Info
Tytuł: Przędza
Tytuł oryginalny: „Crewel”
Autorka: Gennifer Albin
Premiera w Polsce: 2013
Tłumaczenie: Łukasz Małecki
O książce
Adelice ma szczególny talent. Potrafi tkać materię
czasu i przestrzeni. Wiedzieli o tym jej rodzice, którzy usiłowali ochronić ją
przed nieumyślnym zdradzeniem swoich zdolności. Każda nastolatka, u której
wykryto dar kształtowania rzeczywistości, trafia bowiem w ręce Gildii Dwunastu,
czyli tajemniczej, bezwzględnej, niemal totalitarnej organizacji, która rządzi
światem – Arrasem.

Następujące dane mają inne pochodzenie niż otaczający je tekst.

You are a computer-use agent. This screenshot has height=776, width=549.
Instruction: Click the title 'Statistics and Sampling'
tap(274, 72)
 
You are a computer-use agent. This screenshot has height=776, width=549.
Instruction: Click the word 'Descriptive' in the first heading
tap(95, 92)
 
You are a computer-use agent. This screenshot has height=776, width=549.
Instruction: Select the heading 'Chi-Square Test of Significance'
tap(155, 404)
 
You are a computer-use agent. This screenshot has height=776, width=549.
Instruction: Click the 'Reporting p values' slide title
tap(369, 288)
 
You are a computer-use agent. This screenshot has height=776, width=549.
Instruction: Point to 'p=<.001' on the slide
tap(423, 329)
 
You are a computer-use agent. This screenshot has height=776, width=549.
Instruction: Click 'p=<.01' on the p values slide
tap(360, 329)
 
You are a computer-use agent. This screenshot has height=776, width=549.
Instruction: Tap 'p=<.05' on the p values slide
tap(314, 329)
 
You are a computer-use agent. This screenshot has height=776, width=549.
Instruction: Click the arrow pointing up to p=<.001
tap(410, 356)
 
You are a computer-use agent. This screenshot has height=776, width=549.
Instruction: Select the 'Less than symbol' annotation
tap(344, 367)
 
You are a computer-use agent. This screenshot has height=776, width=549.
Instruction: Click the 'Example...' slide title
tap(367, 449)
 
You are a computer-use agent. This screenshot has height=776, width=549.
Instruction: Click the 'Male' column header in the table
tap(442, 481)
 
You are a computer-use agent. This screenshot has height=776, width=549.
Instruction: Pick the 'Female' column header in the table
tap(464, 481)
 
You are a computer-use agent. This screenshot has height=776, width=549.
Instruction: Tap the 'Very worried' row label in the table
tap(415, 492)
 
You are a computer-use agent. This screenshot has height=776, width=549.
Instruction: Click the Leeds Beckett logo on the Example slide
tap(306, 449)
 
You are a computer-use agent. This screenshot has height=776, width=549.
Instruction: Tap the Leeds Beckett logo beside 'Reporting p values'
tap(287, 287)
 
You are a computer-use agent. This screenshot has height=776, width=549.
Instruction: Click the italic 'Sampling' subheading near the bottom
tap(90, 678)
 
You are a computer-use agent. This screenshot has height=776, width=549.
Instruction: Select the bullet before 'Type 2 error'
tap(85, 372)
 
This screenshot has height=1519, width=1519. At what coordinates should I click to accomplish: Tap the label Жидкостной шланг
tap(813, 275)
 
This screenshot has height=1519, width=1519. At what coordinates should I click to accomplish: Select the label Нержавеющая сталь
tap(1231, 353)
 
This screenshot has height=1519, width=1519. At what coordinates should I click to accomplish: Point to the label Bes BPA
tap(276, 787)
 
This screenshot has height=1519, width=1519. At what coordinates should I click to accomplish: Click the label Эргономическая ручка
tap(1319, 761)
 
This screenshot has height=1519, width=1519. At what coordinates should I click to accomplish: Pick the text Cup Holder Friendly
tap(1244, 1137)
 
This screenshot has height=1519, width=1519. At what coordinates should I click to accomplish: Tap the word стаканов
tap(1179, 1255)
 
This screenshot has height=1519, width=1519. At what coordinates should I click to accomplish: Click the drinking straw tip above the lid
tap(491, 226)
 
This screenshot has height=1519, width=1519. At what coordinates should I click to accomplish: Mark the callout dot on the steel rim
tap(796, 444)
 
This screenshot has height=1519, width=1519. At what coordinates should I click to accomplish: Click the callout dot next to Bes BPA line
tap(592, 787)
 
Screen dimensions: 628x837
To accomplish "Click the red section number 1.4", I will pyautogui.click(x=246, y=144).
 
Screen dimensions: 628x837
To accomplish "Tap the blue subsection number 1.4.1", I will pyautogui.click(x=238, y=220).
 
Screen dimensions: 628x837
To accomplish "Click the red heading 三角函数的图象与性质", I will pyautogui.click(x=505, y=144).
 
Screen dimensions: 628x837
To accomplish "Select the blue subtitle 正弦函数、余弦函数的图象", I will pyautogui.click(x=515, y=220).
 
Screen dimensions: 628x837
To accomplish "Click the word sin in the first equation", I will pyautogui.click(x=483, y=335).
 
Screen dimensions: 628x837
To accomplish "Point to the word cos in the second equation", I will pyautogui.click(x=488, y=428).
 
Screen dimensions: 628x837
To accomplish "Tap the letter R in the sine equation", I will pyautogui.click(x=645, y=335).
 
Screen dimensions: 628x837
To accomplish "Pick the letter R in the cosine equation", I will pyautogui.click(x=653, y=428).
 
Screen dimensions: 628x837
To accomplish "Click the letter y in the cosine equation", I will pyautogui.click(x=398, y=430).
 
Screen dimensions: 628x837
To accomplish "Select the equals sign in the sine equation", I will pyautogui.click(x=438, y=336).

To Gildia decyduje o tym, co mieszkańcy Arrasu jedzą, gdzie
mieszkają, kiedy powinni umrzeć… Ich włókna pozostają w rękach Kądzielniczek –
pięknych, ale często zawistnych dziewcząt.Adelice Lewys, od dziecka była
uczona jak oblać ten egzamin. Chciała tego tak samo jak jej rodzice.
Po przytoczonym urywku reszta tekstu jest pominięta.